Top of Input for this task

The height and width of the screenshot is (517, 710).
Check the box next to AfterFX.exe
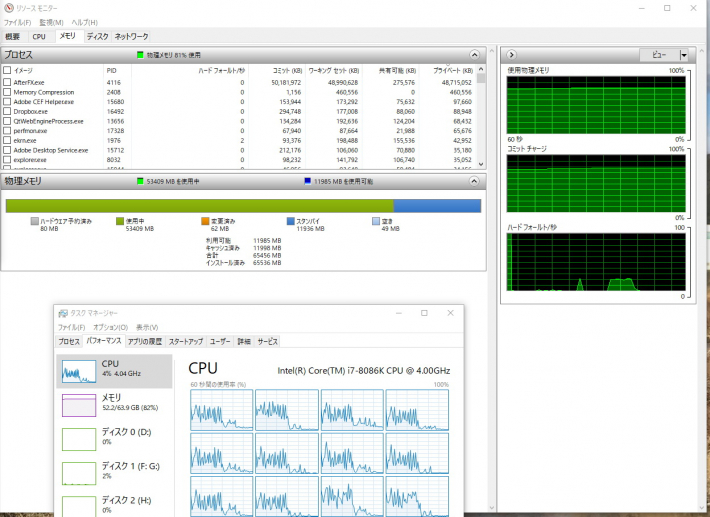pyautogui.click(x=7, y=81)
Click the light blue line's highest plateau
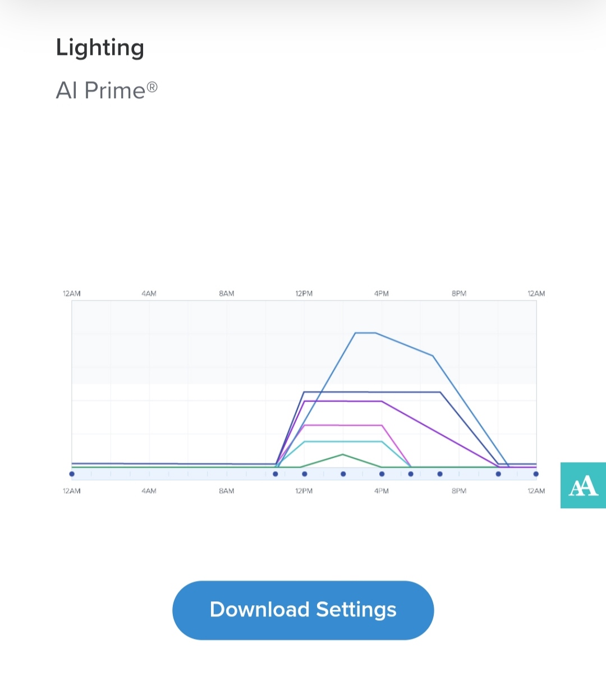 (x=365, y=333)
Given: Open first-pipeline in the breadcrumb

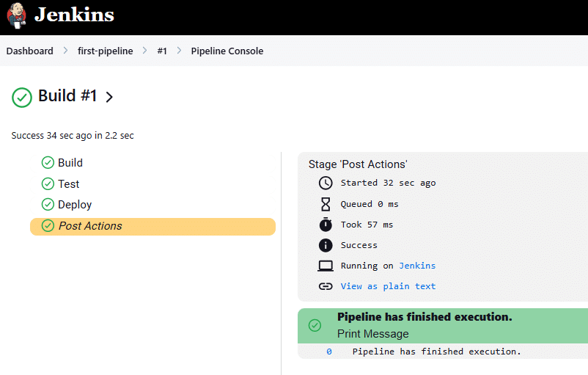Looking at the screenshot, I should (105, 51).
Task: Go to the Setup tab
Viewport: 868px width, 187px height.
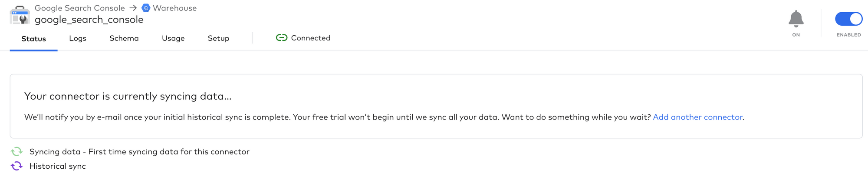Action: [218, 38]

Bottom of Input for this task

▶ [Task prompt]
Each record above must be retyped exactly as given, with the images excluded.

▶ [Answer space]
The height and width of the screenshot is (517, 710).
Check the box next to AfterFX.exe
pyautogui.click(x=7, y=81)
Click the light blue line's highest plateau
 (x=365, y=333)
Given: Open first-pipeline in the breadcrumb

Looking at the screenshot, I should (105, 51).
Task: Go to the Setup tab
Viewport: 868px width, 187px height.
Action: [218, 38]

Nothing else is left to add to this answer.